#### EXERCISE DESCRIPTION
Reproduce without any pictures the lines from the one that contains "This screenshot has" through the end of the records, exactly as written.

#### GIVEN DATA
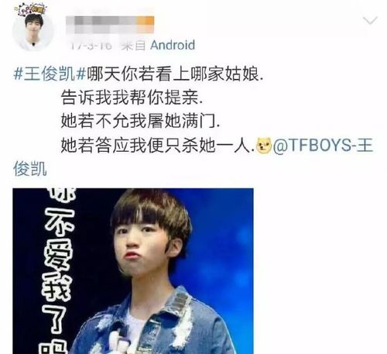Screen dimensions: 387x354
Task: Tap the orange membership badge beside username
Action: click(x=146, y=25)
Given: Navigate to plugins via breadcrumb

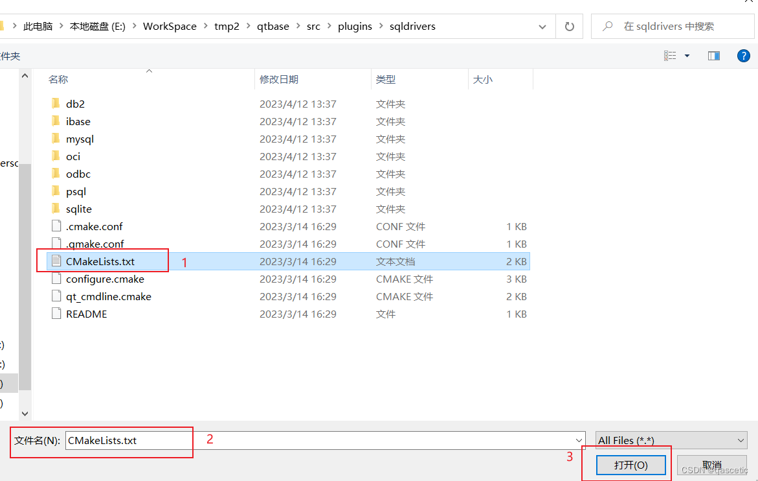Looking at the screenshot, I should (x=355, y=26).
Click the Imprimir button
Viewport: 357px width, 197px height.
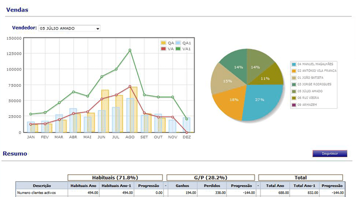pos(329,154)
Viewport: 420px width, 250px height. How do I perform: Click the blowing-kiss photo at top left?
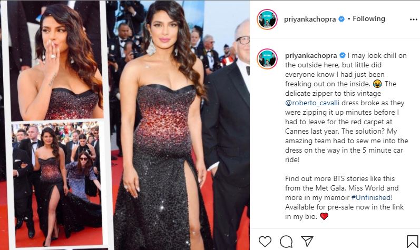(56, 60)
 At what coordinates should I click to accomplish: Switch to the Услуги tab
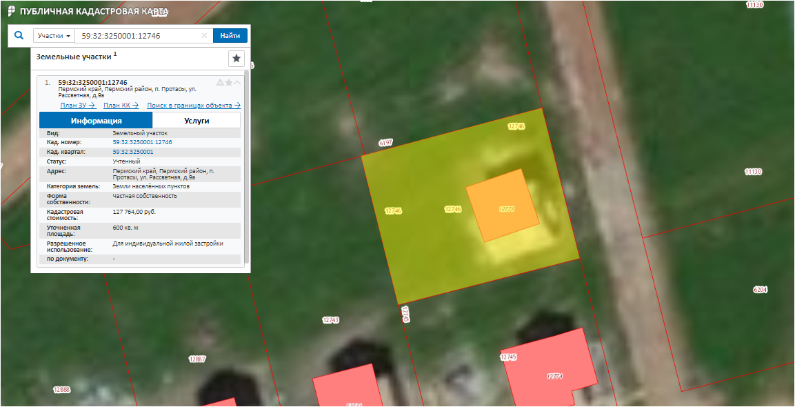197,121
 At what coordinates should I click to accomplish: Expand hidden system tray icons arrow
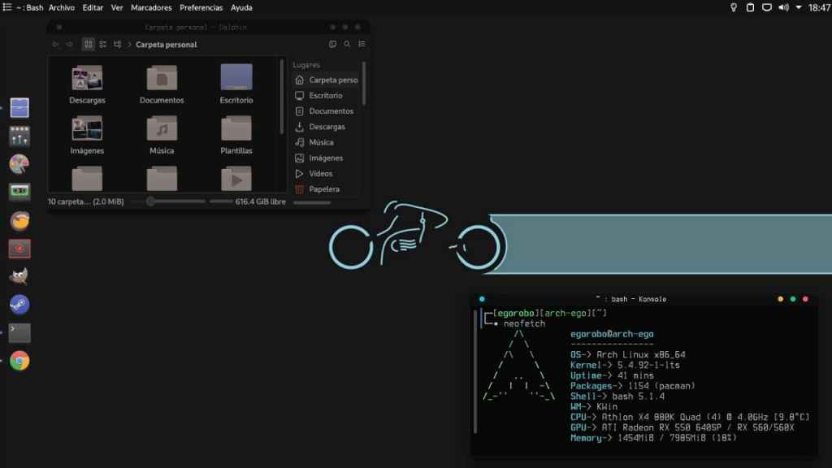(x=799, y=7)
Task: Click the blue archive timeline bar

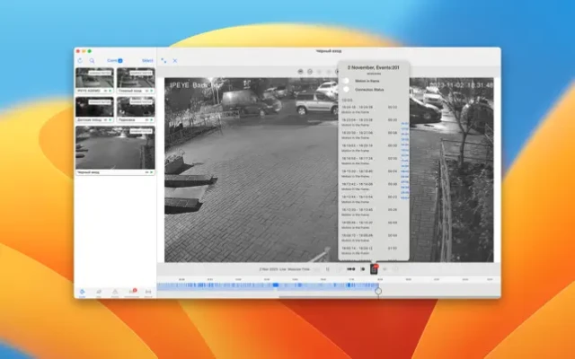Action: click(270, 285)
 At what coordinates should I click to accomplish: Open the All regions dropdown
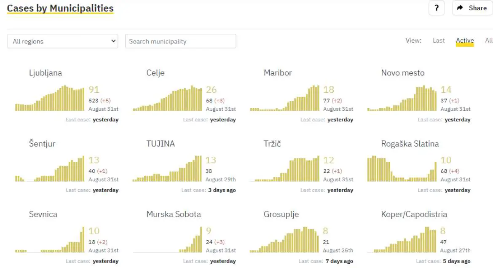pyautogui.click(x=62, y=41)
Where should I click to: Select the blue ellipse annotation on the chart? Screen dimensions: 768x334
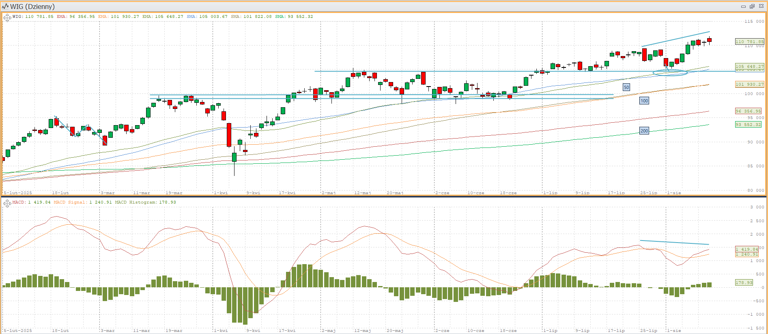[x=670, y=73]
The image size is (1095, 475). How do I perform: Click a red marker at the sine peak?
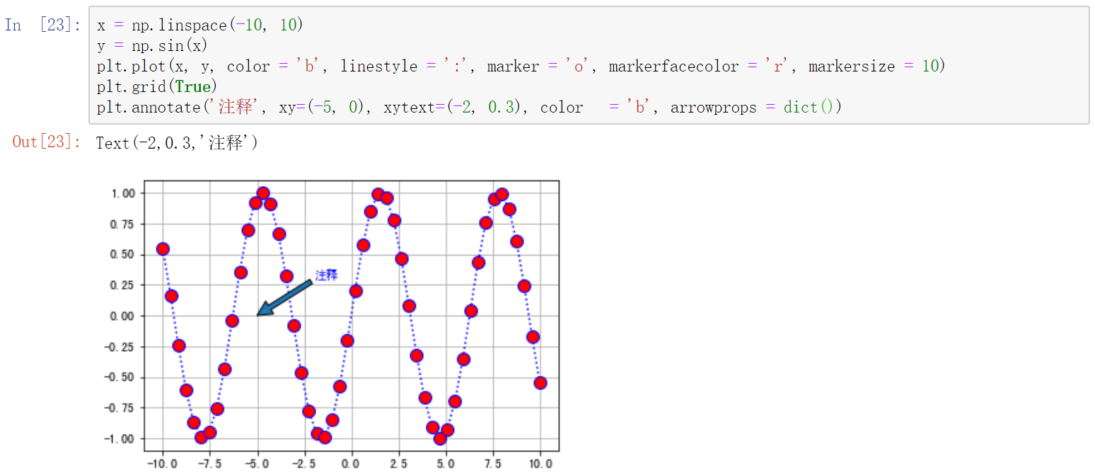pos(262,192)
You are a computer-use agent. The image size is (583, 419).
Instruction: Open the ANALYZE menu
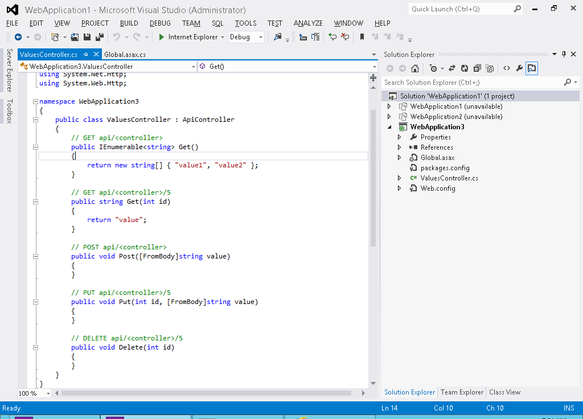(x=308, y=23)
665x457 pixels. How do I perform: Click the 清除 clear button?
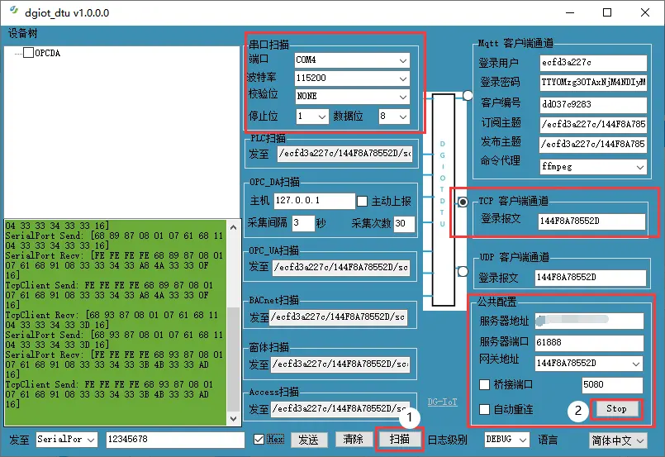coord(354,440)
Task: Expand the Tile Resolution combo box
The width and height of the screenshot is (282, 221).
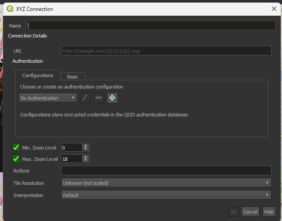Action: click(166, 183)
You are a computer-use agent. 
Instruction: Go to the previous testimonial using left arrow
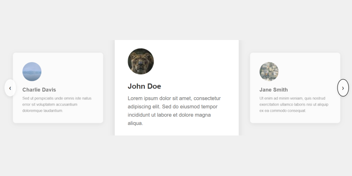(10, 88)
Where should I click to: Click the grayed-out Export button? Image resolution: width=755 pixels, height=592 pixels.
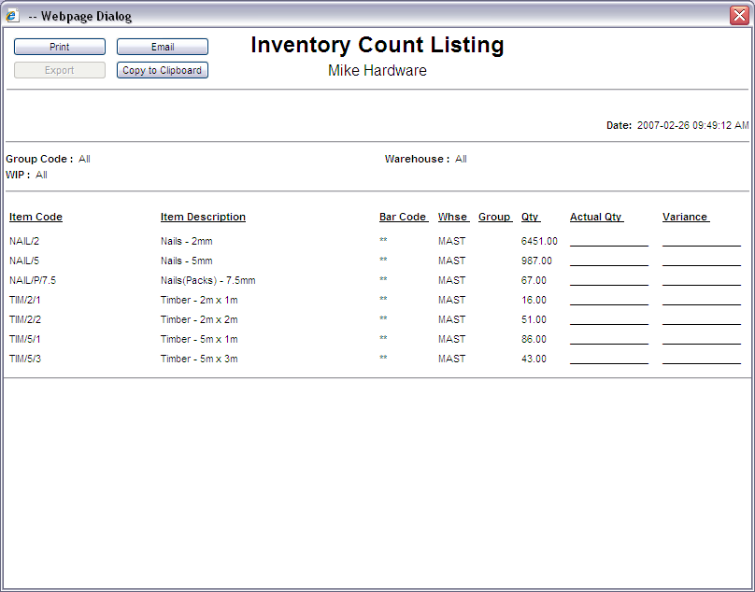pyautogui.click(x=59, y=70)
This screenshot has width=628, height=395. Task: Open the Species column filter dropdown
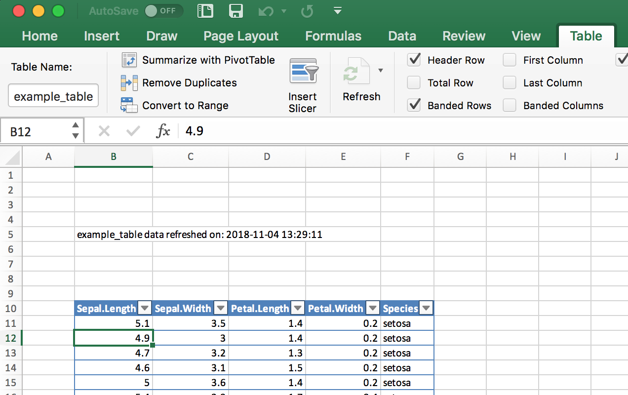(x=426, y=308)
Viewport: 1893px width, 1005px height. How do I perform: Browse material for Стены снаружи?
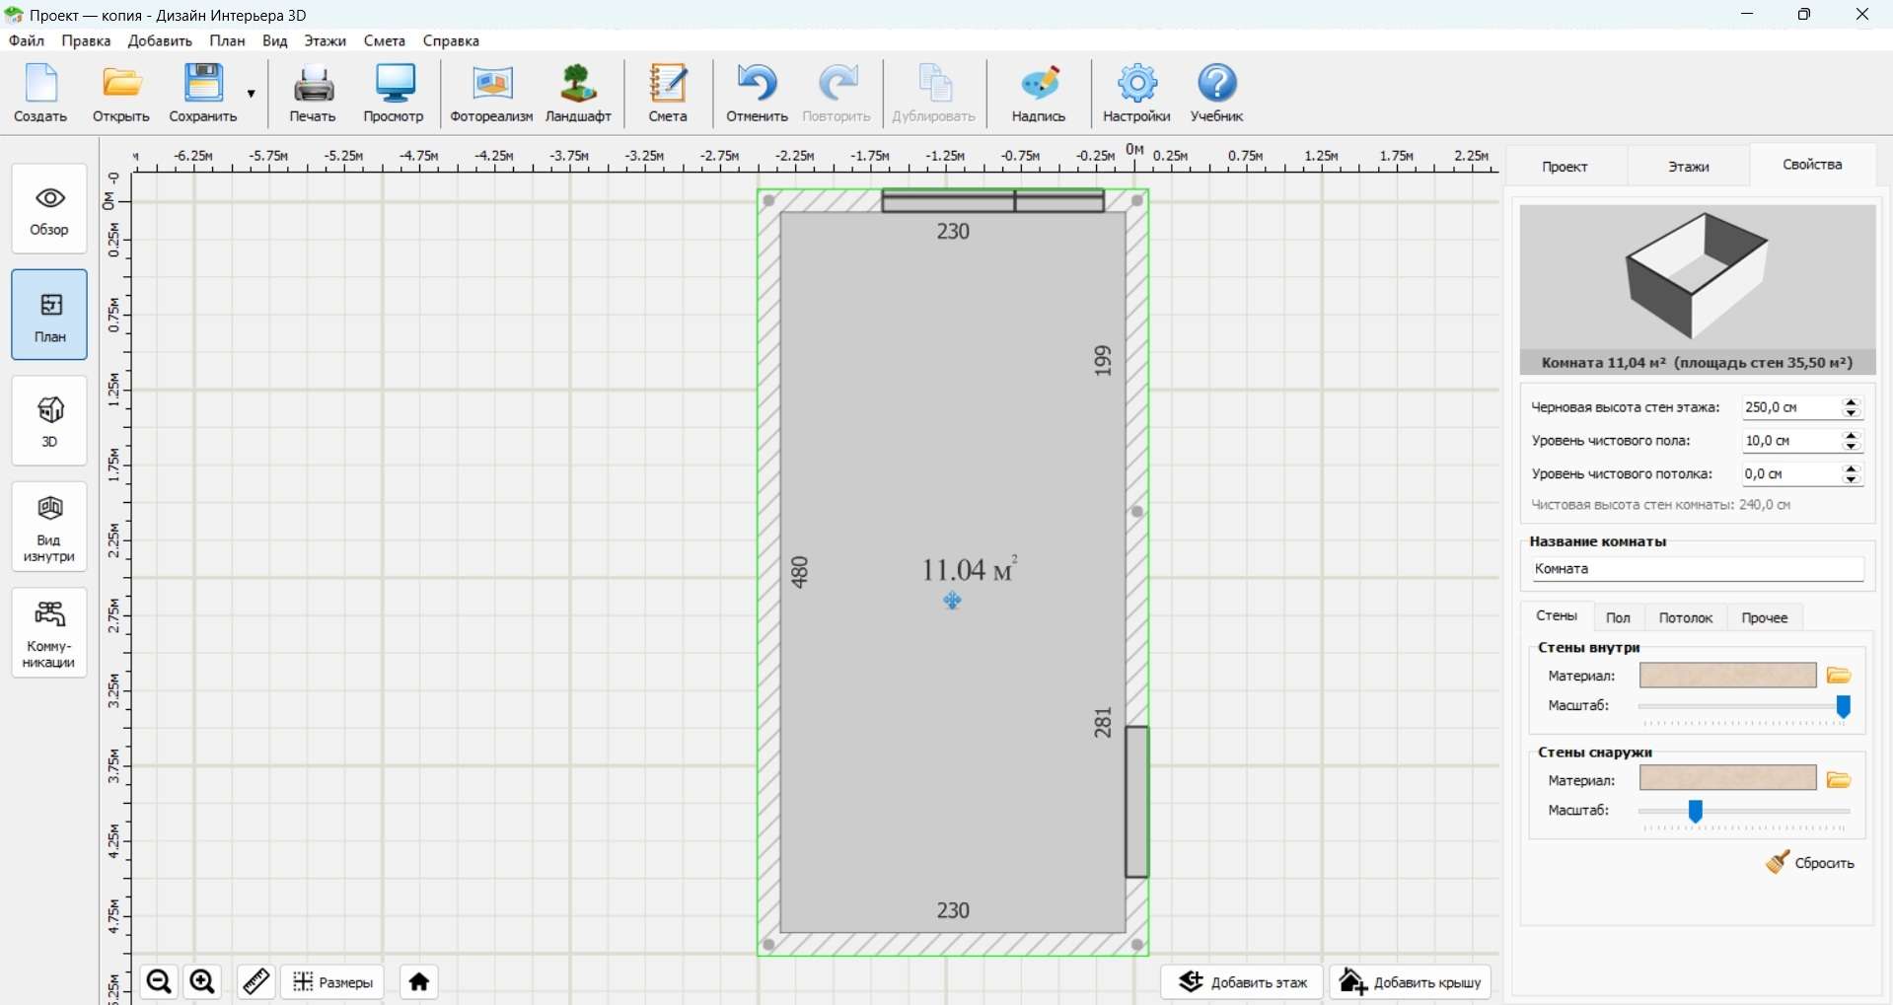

#### RESPONSE BELOW
This screenshot has width=628, height=395. Task: Open the Species column filter dropdown
(x=426, y=308)
Viewport: 1893px width, 1005px height. How do I perform: Browse material for Стены снаружи?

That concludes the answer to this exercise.